Encoder-decoder transformers combine both. The encoder reads the source sequence. The decoder generates the target sequence while attending to encoder outputs.

Vision Transformer Encoders

A Vision Transformer uses an encoder over image patches.

An image is split into patches. Each patch is flattened and projected into a vector. The patch sequence is then passed into a transformer encoder.

For an image batch

X\in\mathbb{R}^{B\times C\times H\times W},

with patch size $P$ , the number of patches is

T = \frac{H}{P}\cdot\frac{W}{P}.

Each patch becomes one token. The encoder processes the patch sequence just as it would process a text sequence.

This shows that transformer encoders are general sequence processors. The sequence elements may be words, image patches, audio frames, graph nodes, or retrieved documents.

Practical Design Choices

Important encoder hyperparameters include:

Hyperparameter	Meaning
$D$	Model dimension
$L$	Number of encoder layers
$h$	Number of attention heads
$D_{\text{ff}}$	Feedforward hidden dimension
$T$	Maximum sequence length
Dropout rate	Regularization strength
Positional encoding type	How order information is represented

Common constraints:

The model dimension $D$ should usually be divisible by the number of heads $h$ . Larger $D$ increases representation capacity. Larger $L$ increases depth. Larger $T$ increases memory use sharply because attention scales with $T^2$ .

A small encoder may use:

D=256,\quad L=6,\quad h=8,\quad D_{\text{ff}}=1024.

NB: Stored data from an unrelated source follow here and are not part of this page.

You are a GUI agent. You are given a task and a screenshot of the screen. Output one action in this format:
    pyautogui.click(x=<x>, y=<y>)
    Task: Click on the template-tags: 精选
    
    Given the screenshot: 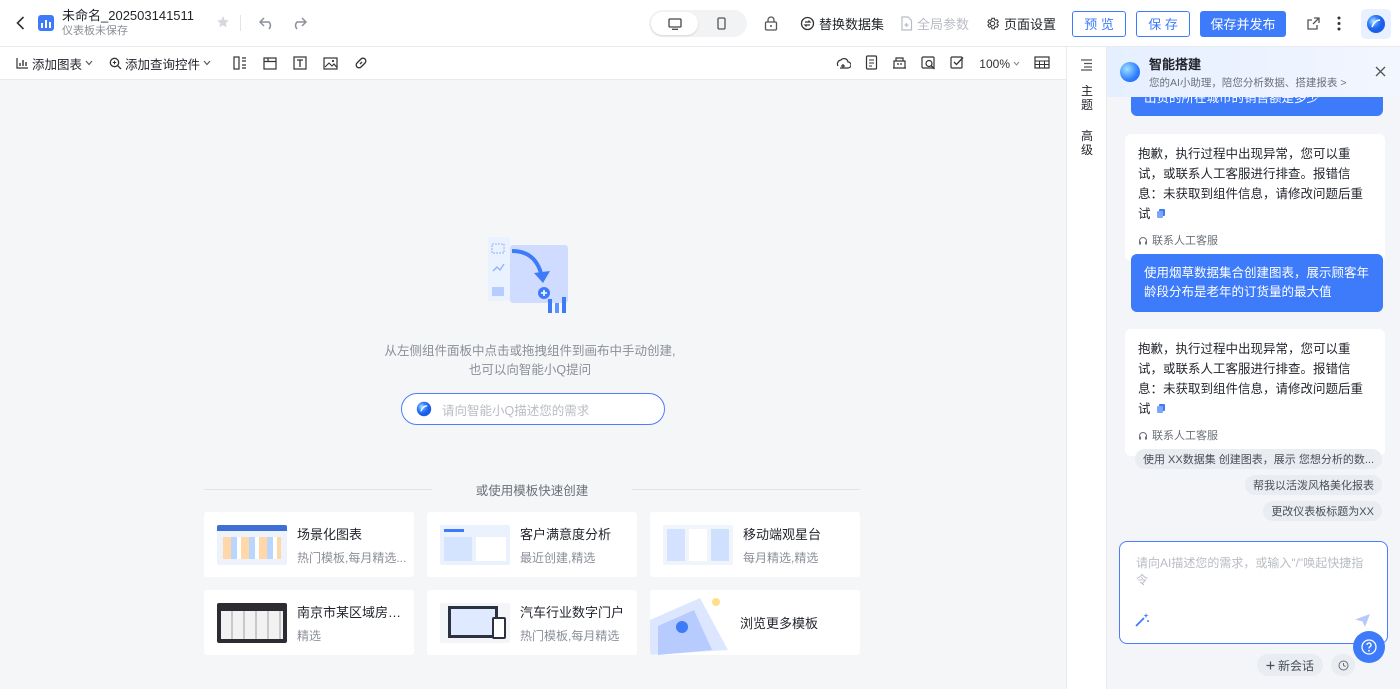 What is the action you would take?
    pyautogui.click(x=310, y=636)
     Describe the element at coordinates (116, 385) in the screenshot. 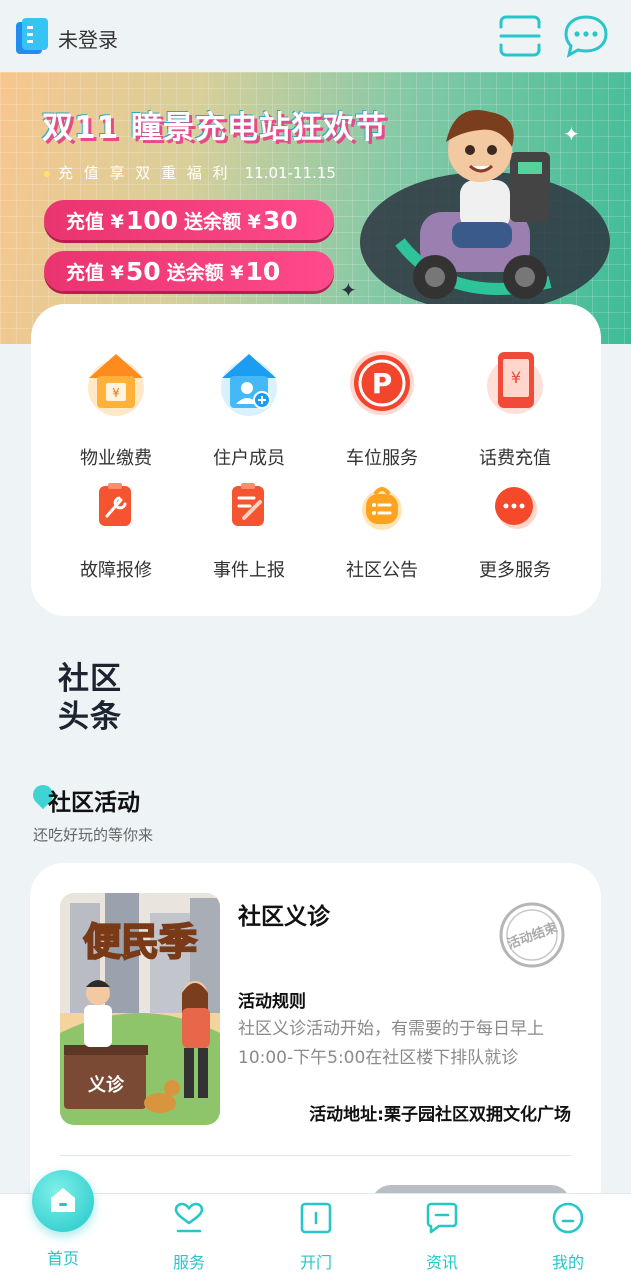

A base-size encoder may use:

D=768,\quad L=12,\quad h=12,\quad D_{\text{ff}}=3072.

A larger encoder increases accuracy on many tasks but also increases training cost, inference latency, and memory use.

Summary

A transformer encoder maps an input sequence to a contextualized output sequence. It uses bidirectional self-attention to mix information across positions and feedforward networks to transform each position independently.

The core encoder layer consists of multi-head self-attention, a feedforward network, residual connections, layer normalization, dropout, and masking. Stacking many such layers gives a deep sequence representation model.

Encoders are suited to understanding tasks because each output position can use the full input context. They are used in text encoders, image encoders, embedding models, retrieval systems, speech models, and multimodal representation learners.